PROBLEM DESCRIPTION = Rewrite the records below, changing every "Instruction" to "Goal" and keeping everything else the same.

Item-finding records
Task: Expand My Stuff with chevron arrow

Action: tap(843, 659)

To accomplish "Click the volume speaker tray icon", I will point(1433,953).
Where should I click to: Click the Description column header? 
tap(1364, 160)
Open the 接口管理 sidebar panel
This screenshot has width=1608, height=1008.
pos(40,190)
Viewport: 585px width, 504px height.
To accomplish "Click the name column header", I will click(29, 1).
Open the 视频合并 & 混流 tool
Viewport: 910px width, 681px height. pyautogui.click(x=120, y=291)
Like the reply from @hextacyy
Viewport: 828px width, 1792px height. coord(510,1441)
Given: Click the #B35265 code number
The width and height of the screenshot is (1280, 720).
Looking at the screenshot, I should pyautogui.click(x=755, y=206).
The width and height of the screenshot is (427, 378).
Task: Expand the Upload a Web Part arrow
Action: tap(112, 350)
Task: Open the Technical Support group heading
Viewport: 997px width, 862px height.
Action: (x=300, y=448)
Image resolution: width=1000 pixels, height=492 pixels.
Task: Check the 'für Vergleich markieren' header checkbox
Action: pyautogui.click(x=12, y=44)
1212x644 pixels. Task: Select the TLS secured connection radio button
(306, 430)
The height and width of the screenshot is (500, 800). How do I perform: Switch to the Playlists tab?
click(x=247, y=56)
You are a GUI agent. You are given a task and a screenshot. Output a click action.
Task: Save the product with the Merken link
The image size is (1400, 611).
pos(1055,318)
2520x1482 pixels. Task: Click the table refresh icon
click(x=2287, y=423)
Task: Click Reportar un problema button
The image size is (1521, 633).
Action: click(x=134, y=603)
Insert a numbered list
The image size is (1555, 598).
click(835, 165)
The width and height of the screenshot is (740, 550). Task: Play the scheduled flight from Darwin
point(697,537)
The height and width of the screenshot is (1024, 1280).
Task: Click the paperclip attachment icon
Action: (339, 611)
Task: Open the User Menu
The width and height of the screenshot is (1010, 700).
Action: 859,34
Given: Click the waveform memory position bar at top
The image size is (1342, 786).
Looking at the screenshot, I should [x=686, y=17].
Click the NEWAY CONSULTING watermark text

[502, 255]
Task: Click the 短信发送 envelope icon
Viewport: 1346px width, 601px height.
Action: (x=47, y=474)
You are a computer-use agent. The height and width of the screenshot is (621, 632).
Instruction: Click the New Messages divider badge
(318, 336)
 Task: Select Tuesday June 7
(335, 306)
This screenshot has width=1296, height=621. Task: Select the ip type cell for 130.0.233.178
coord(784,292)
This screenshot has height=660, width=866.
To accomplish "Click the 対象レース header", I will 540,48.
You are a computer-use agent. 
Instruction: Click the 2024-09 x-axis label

EXERCISE RESPONSE =
Task: Expand My Stuff with chevron arrow

Action: tap(843, 659)

To accomplish "Click the volume speaker tray icon", I will point(1433,953).
Where should I click to: Click the Description column header? 
tap(1364, 160)
Open the 接口管理 sidebar panel
This screenshot has width=1608, height=1008.
pos(40,190)
Viewport: 585px width, 504px height.
To accomplish "Click the name column header", I will click(29, 1).
Open the 视频合并 & 混流 tool
Viewport: 910px width, 681px height. pyautogui.click(x=120, y=291)
Like the reply from @hextacyy
Viewport: 828px width, 1792px height. coord(510,1441)
Given: Click the #B35265 code number
The width and height of the screenshot is (1280, 720).
Looking at the screenshot, I should pyautogui.click(x=755, y=206).
The width and height of the screenshot is (427, 378).
Task: Expand the Upload a Web Part arrow
Action: tap(112, 350)
Task: Open the Technical Support group heading
Viewport: 997px width, 862px height.
Action: (x=300, y=448)
Image resolution: width=1000 pixels, height=492 pixels.
Task: Check the 'für Vergleich markieren' header checkbox
Action: pyautogui.click(x=12, y=44)
1212x644 pixels. Task: Select the TLS secured connection radio button
(306, 430)
The height and width of the screenshot is (500, 800). How do I perform: Switch to the Playlists tab?
click(x=247, y=56)
You are a GUI agent. You are given a task and a screenshot. Output a click action.
Task: Save the product with the Merken link
The image size is (1400, 611).
pos(1055,318)
2520x1482 pixels. Task: Click the table refresh icon
click(x=2287, y=423)
Task: Click Reportar un problema button
The image size is (1521, 633).
Action: click(x=134, y=603)
Insert a numbered list
The image size is (1555, 598).
click(835, 165)
The width and height of the screenshot is (740, 550). Task: Play the scheduled flight from Darwin
point(697,537)
The height and width of the screenshot is (1024, 1280).
Task: Click the paperclip attachment icon
Action: (339, 611)
Task: Open the User Menu
The width and height of the screenshot is (1010, 700).
Action: 859,34
Given: Click the waveform memory position bar at top
The image size is (1342, 786).
Looking at the screenshot, I should [x=686, y=17].
Click the NEWAY CONSULTING watermark text

[502, 255]
Task: Click the 短信发送 envelope icon
Viewport: 1346px width, 601px height.
Action: (x=47, y=474)
You are a computer-use agent. The height and width of the screenshot is (621, 632).
Goal: Click the New Messages divider badge
(318, 336)
 Task: Select Tuesday June 7
(335, 306)
This screenshot has width=1296, height=621. Task: Select the ip type cell for 130.0.233.178
coord(784,292)
This screenshot has height=660, width=866.
To accomplish "Click the 対象レース header", I will 540,48.
You are a computer-use agent. 
Goal: Click the 2024-09 x-axis label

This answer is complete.